**WORK TO BE COMPLETED**
The data that follows is to be copied exactly, with each image removed.

**DATA RECORDS**
+++
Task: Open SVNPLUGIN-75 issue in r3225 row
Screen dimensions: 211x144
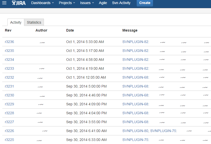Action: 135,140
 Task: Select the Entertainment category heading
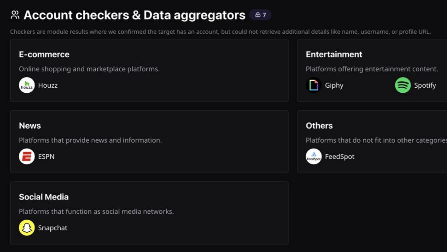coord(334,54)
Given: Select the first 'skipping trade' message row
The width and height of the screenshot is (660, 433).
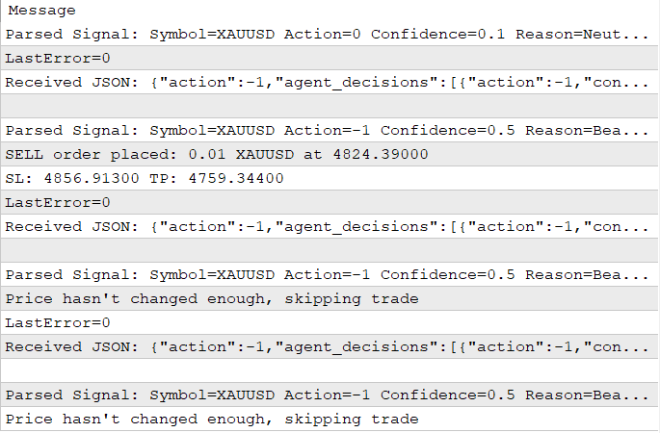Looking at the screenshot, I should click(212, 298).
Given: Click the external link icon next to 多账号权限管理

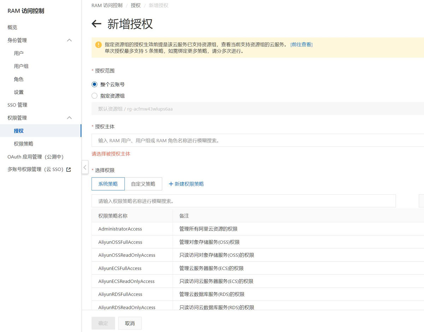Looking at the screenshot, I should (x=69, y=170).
+++
**EXPECTED OUTPUT**
Task: Open SVNPLUGIN-75 issue in r3225 row
Screen dimensions: 211x144
Action: 135,140
 Task: Select the Entertainment category heading
coord(334,54)
Given: Select the first 'skipping trade' message row
The width and height of the screenshot is (660, 433).
Looking at the screenshot, I should click(212, 298).
Given: Click the external link icon next to 多账号权限管理

Looking at the screenshot, I should (x=69, y=170).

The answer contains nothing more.